Cento e lode, per l'Ibrahimović bianconerazzurrossonero in Serie A. L'atroce neologismo sta ad indicare che, Zlatan, i suoi 101 gol li ha suddivisi tra Juventus, Inter e Milan. 56 di destro, 16 di sinistro, 10 di testa, 16 su rigore, 3 su punizione, 50 in casa, 51 in trasferta: uno più bello dell'altro. Sull'importanza, non sto a sindacare, perché - sino al confine, non oltre - di gente più decisiva di lui alle nostre latitudini non se ne vede da tempo. Ma qualcosa su cui discutere, per fortuna, c'è: Zlatan Ibrahimović da Rosengård, sobborgo di Malmö, con quale maglia italiana ha dato il meglio?
La prima indossata, quella della Juventus di Moggi e Capello, ci ha forse regalato - di sicuro, secondo il sottoscritto - lo Zlatan più selvaggio, anarchico e di conseguenza spettacolare. Pesava 10 chili in meno di oggi, ubbidiva alla sola legge della strada (applicata al calcio: dribbling, scaramucce e molto altro) e segnava con una costanza sin lì sconosciuta: 16 gol, quanti Mauro Esposito, due in più del capitano Alex. Capello gli intima di sorbirsi - secondo la concezione zlataniana, per me il divino Marco può essere unicamente ammirato - le videocassette di van Basten, lui preferisce ascoltare Raiola: mugugni, e Calciopoli scatena un derby meneghino.
Lo vince l'Inter, nei minuti di recupero. Zlatan glissa sugli scudetti vinti, persi, di cartone o chissà di che altro, e svela: qualche anno prima, sognava la maglia nerazzurra, la stessa di Ronaldo. Ruffianata? No, date un'occhiata qui: http://www.youtube.com/watch?v=jIELSA1ss6s, allo scoccare del sesto minuto. Ora, parola al campo. Nel suo regno, coltiva l'hobby degli scudetti, bisticcia con Mancini e s'innamora di Mourinho. Evolutosi in centravanti - per nulla classico - infila portieri con disarmante facilità, come e quando gli pare: capocannoniere. Del calcio del 2009, però, è stufo: va al Barça, a giocare quello «del 2015». Sappiamo tutti com'è andata a finire.
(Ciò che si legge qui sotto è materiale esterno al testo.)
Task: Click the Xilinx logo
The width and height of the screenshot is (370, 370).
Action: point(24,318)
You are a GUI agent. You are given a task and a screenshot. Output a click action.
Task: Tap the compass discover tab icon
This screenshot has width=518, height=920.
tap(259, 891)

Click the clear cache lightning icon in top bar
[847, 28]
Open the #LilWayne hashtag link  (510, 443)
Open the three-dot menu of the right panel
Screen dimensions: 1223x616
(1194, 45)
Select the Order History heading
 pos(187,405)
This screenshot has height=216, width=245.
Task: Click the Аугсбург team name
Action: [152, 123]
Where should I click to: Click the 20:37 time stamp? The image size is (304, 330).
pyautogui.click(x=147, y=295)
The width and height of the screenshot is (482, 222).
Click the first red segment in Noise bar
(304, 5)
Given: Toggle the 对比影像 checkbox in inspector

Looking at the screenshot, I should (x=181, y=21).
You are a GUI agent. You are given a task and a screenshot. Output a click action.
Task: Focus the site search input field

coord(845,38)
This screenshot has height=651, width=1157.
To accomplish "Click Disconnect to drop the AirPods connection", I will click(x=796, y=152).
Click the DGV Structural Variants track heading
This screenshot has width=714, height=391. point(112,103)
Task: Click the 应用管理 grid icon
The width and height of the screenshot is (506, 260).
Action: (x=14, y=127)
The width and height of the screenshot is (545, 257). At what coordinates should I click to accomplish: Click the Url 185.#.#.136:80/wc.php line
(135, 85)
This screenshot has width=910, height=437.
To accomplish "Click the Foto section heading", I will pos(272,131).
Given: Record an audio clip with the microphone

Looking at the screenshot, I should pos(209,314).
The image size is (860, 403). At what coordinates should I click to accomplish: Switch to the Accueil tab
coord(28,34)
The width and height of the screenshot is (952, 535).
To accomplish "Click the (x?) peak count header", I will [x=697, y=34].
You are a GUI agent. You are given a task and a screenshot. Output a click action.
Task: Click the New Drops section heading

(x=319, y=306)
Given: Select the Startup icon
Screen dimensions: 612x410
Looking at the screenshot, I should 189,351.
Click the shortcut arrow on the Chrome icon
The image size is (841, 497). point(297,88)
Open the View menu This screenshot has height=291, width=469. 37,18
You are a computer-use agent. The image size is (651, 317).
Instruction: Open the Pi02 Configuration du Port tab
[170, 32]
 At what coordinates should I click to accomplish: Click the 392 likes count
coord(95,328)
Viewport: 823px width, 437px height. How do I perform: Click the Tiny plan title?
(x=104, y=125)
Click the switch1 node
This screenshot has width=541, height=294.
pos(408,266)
Il mesto ritorno a Milano dopo l'annataccia catalana lo porta sulla sponda rossonera del capologuogo lombardo. Chi vi ricorda? Sì, proprio il suo idolo Ronaldo. Al Milan, ecco un nuovo, ennesimo Zlatan. Puledro di razza, faticosamente domato, con la maglia della Juventus, all'Inter aveva monopolizzato gioco, gol e scudetti; adesso, a cavallo dei trent'anni, si scopre leader come non mai. Parla, spesso troppo, mai a sproposito, e sfida il colossale Onyewu: l'unico difensore contro cui ha avuto la peggio in Italia. Quest'anno, con ancora qualche giorno di novembre davanti, ha segnato la metà dei gol messi a segno in campionato nella scorsa stagione, giocando però meno di un terzo delle partite, e pareggiato il conto in Europa. Che sia l'anno buono? Uhm...
Dopo tre paragrafi d'analisi, ecco il mio responso alla questione iniziale: il miglior Ibrahimović s'è visto sotto Mourinho, nell'ultima Inter con due Coppe dei Campioni in bacheca. Dominante a dir poco, spietato sotto porta, effettivamente nullo in Champions League ma pur fuori controllo in Serie A. Una gioia per gli occhi, roba da metter da parte la propria fede calcistica.